Rival Lebanese radio stations reported fresh fighting around the northern port of Tripoli on Monday (30 August).
SV: Falangist troops walking along road and in elevated position overlooking city of Tripoli. (2 shots)
AERIAL VIEW OF: Tripoli.
SV: gunmen firing rifle.
SV: gunmen loading and firing mortar. (3 shots)
SV: Falangist flag flying on top of building.
SV: gunmen at window overlooking Tripoli.
SV: gunmen playing cards in room and relaxing. (4 shots)
SV PAN: mortars.
SV: gunmen cleaning mortar and rifle. (2 shots)
SV: vehicles being stopped at Falangist checkpoints in town of Shekka. (2 shots)
SV, GV: Arabic writing on walls and damaged buildings (5 shots)
Script is copyright Reuters Limited. All rights reserved
Background: Rival Lebanese radio stations reported fresh fighting around the northern port of Tripoli on Monday (30 August).
SYNOPSIS: Right-wing Falangist troops took up positions overlooking Tripoli, a leftist stronghold. There were also reports on Amshit Radio, which supports the right, that the Falangists were being aided by Syrian troops, Tripoli is Lebanon's second biggest city and has previously escaped much of the random shelling that caused much damaged and killed thousands of people in the capital, Beirut. The fighting around Tripoli involved mortars, tanks and heavy artillery.
The Falangists flew their flags over conquered areas. But they also had plenty of time to relax and play cards whenever there was a lull in the fighting. There were reports that beirut was fairly quiet too as both sides kept to an agreement to stop the shelling of residential parts of the city. Several hundred civilians were killed in the capital at the beginning of August during the sporadic fighting.
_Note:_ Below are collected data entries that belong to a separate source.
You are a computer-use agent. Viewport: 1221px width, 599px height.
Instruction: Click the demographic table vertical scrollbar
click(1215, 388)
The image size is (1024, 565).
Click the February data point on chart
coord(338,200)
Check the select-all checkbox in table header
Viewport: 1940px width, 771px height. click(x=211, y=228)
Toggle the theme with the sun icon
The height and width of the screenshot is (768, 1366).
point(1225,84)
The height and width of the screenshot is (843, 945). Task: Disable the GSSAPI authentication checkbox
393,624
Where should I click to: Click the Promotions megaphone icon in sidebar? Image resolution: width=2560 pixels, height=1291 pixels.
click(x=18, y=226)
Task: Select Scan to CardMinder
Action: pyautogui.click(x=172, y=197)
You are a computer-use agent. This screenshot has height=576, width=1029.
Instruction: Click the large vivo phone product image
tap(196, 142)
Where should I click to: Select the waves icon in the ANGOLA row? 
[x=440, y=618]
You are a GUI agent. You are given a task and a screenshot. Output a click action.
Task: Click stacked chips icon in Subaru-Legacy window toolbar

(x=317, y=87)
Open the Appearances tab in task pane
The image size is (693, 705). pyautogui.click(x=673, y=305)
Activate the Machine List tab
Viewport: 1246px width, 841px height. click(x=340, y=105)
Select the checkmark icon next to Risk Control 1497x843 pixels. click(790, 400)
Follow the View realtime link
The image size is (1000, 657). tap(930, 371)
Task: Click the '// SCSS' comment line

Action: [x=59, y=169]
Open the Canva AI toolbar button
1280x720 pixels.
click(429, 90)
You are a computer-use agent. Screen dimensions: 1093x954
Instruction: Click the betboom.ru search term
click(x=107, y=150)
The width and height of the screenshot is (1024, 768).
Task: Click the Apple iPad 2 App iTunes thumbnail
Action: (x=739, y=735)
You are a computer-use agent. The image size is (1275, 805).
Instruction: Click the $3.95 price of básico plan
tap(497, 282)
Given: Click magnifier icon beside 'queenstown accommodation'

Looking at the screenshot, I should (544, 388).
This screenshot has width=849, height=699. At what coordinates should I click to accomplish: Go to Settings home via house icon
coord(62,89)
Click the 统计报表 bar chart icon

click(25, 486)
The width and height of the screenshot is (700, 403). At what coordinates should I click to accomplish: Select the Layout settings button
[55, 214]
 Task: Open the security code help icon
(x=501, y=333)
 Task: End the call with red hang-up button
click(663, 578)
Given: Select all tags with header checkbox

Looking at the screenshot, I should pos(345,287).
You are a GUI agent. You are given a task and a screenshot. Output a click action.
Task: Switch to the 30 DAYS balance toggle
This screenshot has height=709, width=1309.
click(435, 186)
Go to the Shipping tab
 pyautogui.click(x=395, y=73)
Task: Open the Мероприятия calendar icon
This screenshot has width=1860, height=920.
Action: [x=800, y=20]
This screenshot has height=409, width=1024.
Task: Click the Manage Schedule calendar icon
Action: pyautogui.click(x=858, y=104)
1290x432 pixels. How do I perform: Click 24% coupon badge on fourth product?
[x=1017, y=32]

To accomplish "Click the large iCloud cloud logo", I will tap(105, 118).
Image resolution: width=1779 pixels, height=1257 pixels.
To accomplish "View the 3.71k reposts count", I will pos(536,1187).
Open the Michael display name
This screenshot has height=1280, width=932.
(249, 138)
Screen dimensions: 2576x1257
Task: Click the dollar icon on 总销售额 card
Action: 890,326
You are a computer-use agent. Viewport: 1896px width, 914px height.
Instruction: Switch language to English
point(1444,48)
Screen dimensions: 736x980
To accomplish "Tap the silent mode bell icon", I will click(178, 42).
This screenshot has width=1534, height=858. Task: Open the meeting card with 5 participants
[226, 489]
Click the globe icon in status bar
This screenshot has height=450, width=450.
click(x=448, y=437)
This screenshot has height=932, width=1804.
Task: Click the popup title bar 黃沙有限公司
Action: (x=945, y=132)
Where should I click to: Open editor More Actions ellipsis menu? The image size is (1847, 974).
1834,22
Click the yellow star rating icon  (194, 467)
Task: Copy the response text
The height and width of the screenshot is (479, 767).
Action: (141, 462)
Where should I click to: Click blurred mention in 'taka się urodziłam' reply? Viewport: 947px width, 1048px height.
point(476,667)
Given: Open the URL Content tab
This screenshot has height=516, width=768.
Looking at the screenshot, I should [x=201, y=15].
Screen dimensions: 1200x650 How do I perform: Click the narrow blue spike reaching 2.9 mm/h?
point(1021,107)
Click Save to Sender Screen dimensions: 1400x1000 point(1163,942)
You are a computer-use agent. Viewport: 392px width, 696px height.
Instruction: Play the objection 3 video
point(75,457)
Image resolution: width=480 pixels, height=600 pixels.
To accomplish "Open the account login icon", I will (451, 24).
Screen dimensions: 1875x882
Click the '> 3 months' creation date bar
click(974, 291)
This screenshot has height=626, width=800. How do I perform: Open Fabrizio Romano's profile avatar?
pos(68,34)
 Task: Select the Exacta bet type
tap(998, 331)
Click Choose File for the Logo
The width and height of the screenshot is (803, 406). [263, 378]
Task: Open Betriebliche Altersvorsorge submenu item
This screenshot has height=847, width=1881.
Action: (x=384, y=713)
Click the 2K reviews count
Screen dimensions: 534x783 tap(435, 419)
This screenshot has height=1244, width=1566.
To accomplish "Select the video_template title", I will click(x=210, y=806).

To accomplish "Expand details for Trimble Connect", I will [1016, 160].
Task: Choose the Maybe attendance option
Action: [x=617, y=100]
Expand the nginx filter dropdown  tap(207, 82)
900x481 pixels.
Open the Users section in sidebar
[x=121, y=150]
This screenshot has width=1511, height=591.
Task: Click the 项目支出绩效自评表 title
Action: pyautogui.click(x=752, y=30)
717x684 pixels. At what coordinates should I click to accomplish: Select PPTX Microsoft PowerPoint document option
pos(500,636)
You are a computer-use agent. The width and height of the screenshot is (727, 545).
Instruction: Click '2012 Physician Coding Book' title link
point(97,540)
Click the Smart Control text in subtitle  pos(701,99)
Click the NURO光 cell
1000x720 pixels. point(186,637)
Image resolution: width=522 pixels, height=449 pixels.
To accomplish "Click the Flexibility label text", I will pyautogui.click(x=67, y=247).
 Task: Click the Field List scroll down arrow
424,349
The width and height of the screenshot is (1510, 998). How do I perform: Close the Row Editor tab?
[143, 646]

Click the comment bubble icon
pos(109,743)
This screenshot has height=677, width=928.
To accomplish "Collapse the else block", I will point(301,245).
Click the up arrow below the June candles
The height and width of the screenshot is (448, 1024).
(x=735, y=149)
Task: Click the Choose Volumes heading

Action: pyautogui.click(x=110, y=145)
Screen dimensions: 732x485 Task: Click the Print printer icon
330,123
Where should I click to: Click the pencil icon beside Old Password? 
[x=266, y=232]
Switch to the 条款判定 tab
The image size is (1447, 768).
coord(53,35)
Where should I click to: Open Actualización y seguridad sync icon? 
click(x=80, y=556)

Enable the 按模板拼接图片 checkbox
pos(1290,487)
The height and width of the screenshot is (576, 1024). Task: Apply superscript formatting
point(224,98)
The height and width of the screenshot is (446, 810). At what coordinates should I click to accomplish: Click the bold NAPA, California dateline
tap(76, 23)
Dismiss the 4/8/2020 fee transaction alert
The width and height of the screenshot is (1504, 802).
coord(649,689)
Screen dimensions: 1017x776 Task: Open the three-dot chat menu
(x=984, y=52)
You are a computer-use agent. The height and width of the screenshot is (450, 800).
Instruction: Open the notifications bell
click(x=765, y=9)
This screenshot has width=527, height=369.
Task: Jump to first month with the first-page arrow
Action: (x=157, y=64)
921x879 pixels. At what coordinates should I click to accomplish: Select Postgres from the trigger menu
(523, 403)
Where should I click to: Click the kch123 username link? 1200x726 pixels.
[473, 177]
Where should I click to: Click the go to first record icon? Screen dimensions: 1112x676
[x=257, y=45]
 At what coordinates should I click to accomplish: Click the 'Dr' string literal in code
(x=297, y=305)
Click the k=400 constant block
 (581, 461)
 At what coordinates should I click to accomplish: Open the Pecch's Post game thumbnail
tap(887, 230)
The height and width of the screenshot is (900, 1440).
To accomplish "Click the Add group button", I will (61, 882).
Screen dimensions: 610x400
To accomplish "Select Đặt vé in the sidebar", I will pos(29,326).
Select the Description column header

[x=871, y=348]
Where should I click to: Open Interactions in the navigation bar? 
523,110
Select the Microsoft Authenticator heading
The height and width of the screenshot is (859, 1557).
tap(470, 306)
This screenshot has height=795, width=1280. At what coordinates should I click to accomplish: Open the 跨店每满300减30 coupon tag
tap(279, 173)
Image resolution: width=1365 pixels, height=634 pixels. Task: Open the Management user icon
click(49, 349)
Falangist forces patrolling the streets of Shekka, near Tripoli. Palestinian forces recently attacked the town, and 140 people were killed. Now all traffic is stopped at Falangist checkpoints, and searched. If the right-wing forces do overrun Tripoli, it will be a serious blow to the leftists. Reuters news agency quoting Lebanese sources, report that the rightists, with Syrian support, now control 60 percent of the country. But Tripoli is not likely to be surrendered by the leftists without a fierce and probably protracted battle.